A luz intensa

Pedro Adão e Silva
Pedro Adão e Silva Professor Universitário

O VAR, o zoom e o excesso de realidade

A introdução do VAR é, em si, uma melhoria significativa para o futebol português. Não fora esta inovação, muitas partidas teriam ficado contaminadas por erros de arbitragem irreversíveis. Mas o VAR não está isento de problemas.

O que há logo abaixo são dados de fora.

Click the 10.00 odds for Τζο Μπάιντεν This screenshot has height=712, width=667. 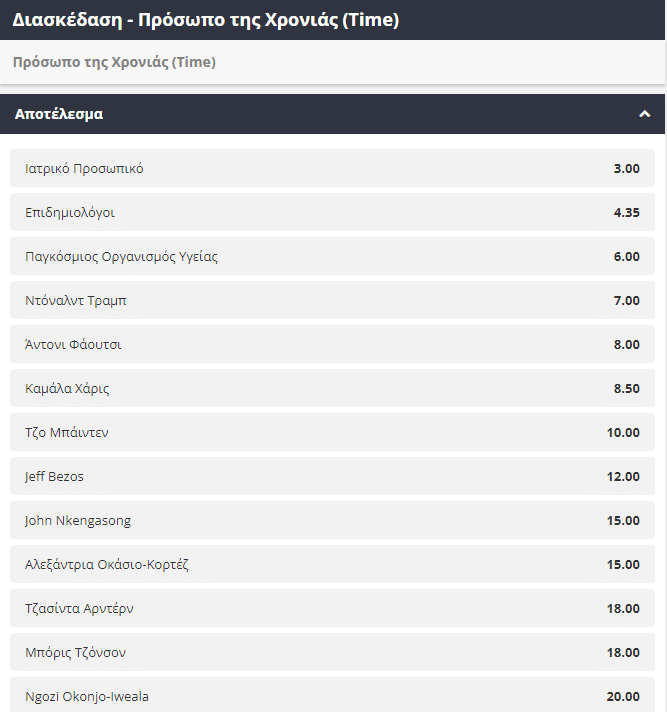tap(623, 432)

Por isso mesmo, como bem assinalou Rui Vitória, a utilização do VAR requer bom senso – como é sabido um atributo escassamente utilizado entre nós – e uma revisão do protocolo.

É natural que, estando a Liga portuguesa numa fase experimental de utilização do VAR, o protocolo precise de ser alterado. Afinando falhas evidentes (por exemplo, contrariando alguns incentivos que o árbitro assistente continua a ter para assinalar foras de jogo) e aproveitando o VAR para ajudar a contrariar o antijogo (a partir do momento que há paragens para consulta do VAR deve-se caminhar, também, para, na última fase dos encontros, só contar o tempo efetivo de jogo). Contudo, entre alterações, convém que não seja colocada em causa a função de comando do árbitro de campo, que tem de continuar a ser o ator soberano na aplicação das regras do jogo.

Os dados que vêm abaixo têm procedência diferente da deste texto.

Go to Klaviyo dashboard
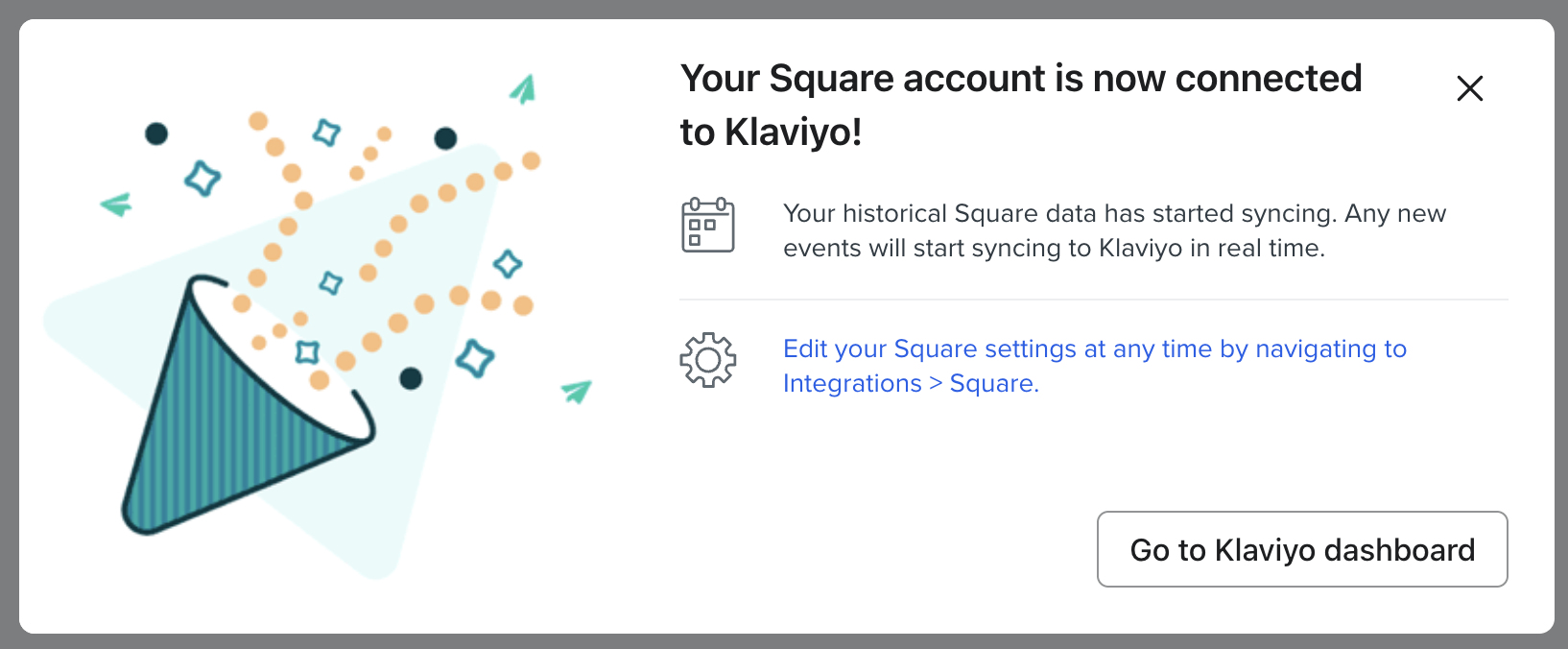This screenshot has height=649, width=1568. (1302, 549)

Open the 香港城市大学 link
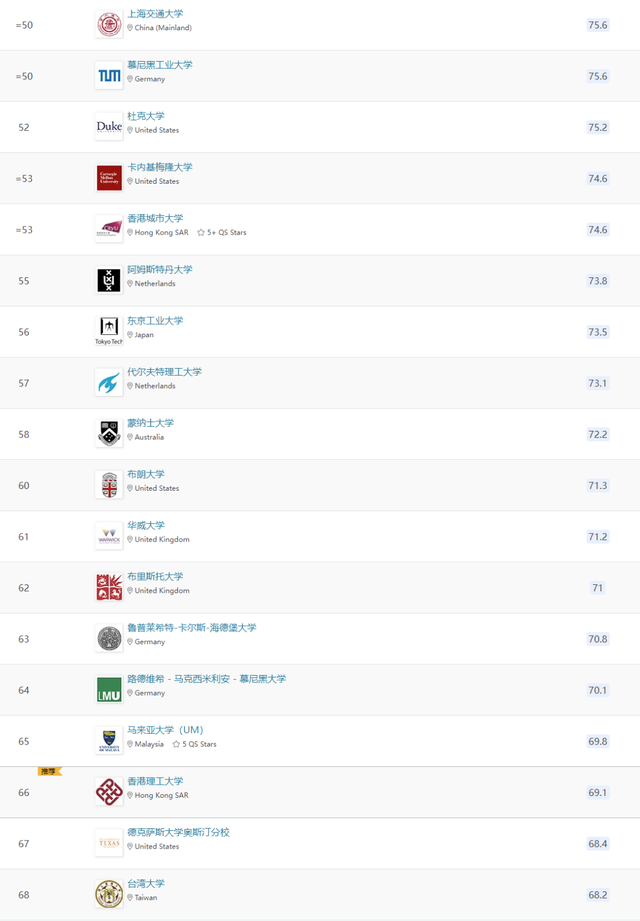point(155,218)
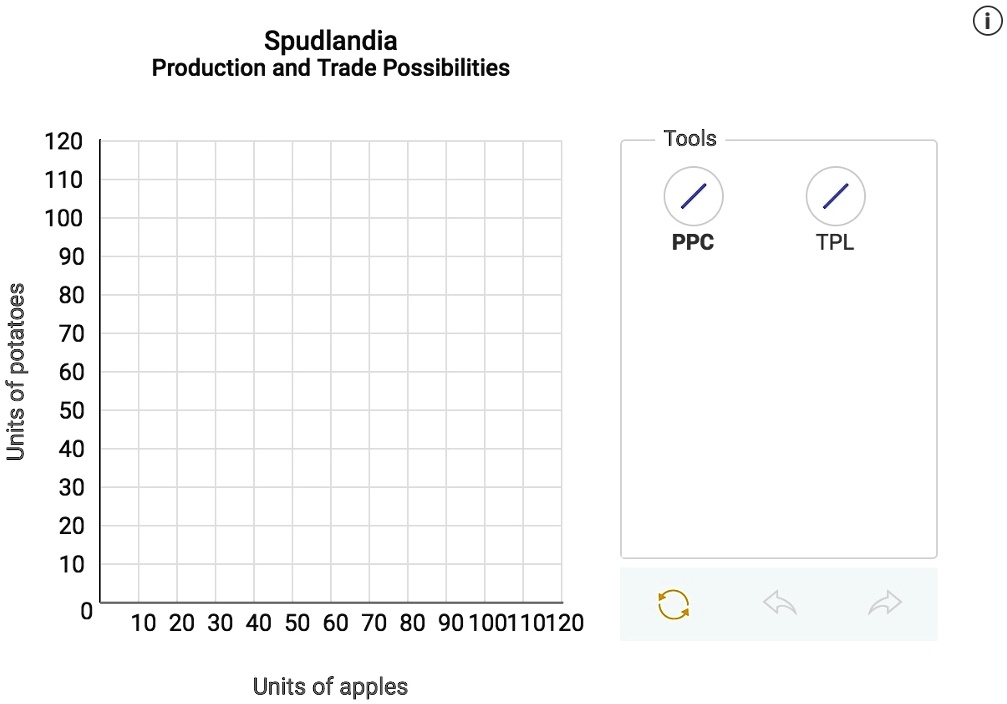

Mas, até ver, o principal problema do VAR é ter transferido do árbitro para o VAR a pressão sobre as arbitragens que se vem transformando no alfa e no ómega do futebol português. A questão é mesmo de contexto: com o VAR passámos a ter um zoom aberto sobre os erros de arbitragens, os que já existiam e os que passaram a ser vislumbrados.

O problema das arbitragens em Portugal continua a ser o mesmo: incompetência de muitos árbitros, cuja permanência na primeira categoria é difícil de compreender, e uma péssima gestão do decorrer dos jogos (lá está, a questão de bom senso). Quem julga que os árbitros favorecem a contra b ou b contra c porque estão corrompidos e que é isso que explica o (in)sucesso competitivo está a atirar ao lado e preso a uma realidade ultrapassada.

O mais significativo, no entanto, é a alteração da forma como percecionamos os casos de arbitragem.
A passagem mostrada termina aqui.